Coldiretti Vercelli-Biella esprime “preoccupazione e sconcerto” in merito alla diffida inviata all’Italia dalla Commissione Europea per chiedere la fine del divieto di utilizzo del latte in polvere, concentrato e ricostituito per la preparazione di prodotti lattiero caseari.
Dall’11 aprile del 1974 con la legge n. 138 l’Italia aveva deciso di vietare ai caseifici l’uso di polvere di latte per produrre formaggi, yogurt e latte alimentare al fine di mantenere alta la qualità dei prodotti caseari e di salvaguardarne l’autenticità, evitando inganni ai danni dei consumatori.
Il settore lattiero caseario del Piemonte occupa una posizione di spicco nello scenario economico regionale come dimostrano i numeri: conta, infatti, 1900 aziende, oltre 8 mila addetti, vale 390 milioni di produzione lorda vendibile e ha a disposizione circa 8 milioni di quintali di produzioni.
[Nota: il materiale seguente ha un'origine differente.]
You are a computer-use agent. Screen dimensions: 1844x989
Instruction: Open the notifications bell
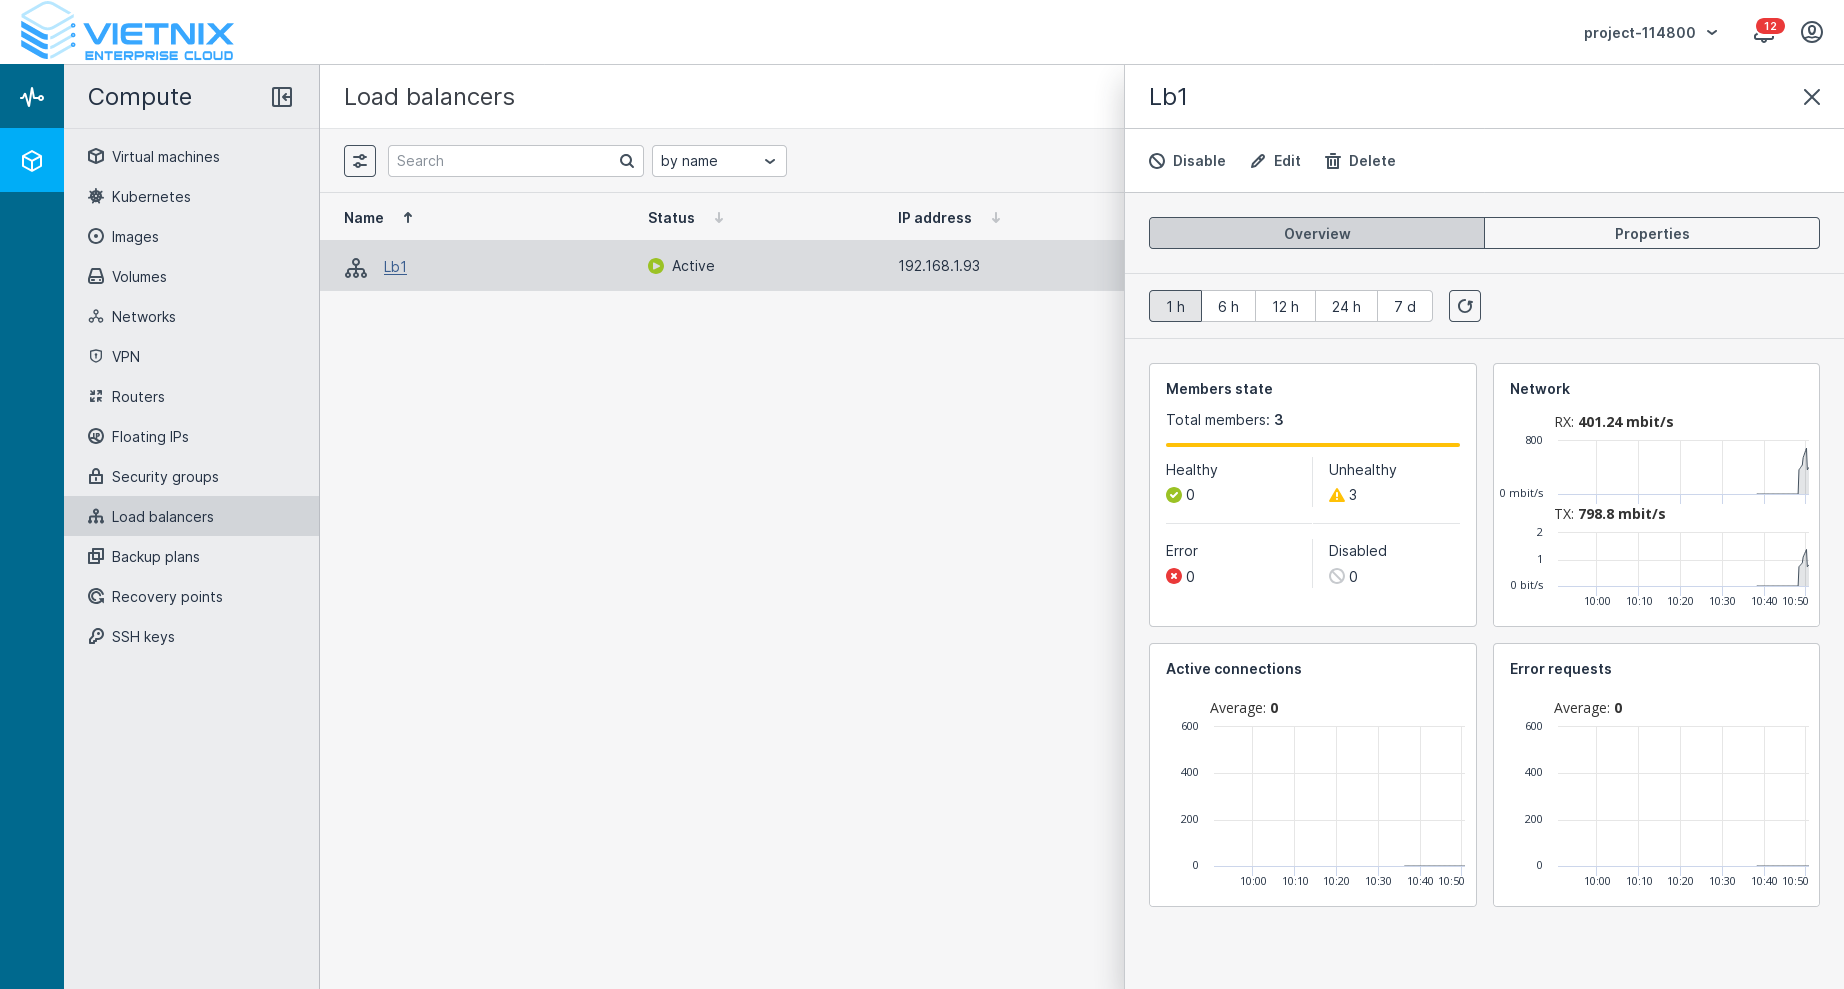pos(1764,33)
Inoltre, si fregia di 6 Dop regionali, Bra, Castelmagno, Murazzano, Robiola di Roccaverano, Toma Piemontese ed una interregionale, il Gorgonzola.
“Non solo: le nostre due province, in particolare, sono terre di formaggi tipici, che tramandano tradizioni diverse dalla pianura alla montagna, tra cui quella Walser ancor oggi radicata in Valsesia” rimarcano Paolo Dellarole e Marco Chiesa, presidente e direttore di Coldiretti Vercelli Biella.
“In Piemonte oltre il 70% del latte prodotto viene destinato alla trasformazione casearia. L’utilizzo del latte in polvere per la preparazione dei nostri formaggi avrebbe, quindi, conseguenze pesanti sulla tenuta degli allevamenti piemontesi ed indurrebbe ad una elevata importazione.
Nella nostra regione, su una produzione di 9 milioni di quintali di latte, il 25% viene destinato alla preparazione di formaggi Dop di cui la regione registra un’antica tradizione, non possiamo dunque pensare di produrre i nostri formaggi tipici senza il latte delle nostre stalle”.
“Se la diffida sarà accolta, a farne le spese sarà la qualità dei nostri formaggi e degli yogurt, oltre all’intera reputazione del made in Italy che, invece, deve essere rafforzata dall’indicazione obbligatoria dell’origine in etichetta.
Coldiretti Piemonte continua a battersi affinché vengano mantenuti i posti di lavoro negli allevamenti e vengano salvaguardate e premiate la biodiversità e la tradizione casearia piemontese, senza i condizionamenti delle lobbies delle multinazionali” conclude il direttore di Coldiretti Piemonte Antonio De Concilio.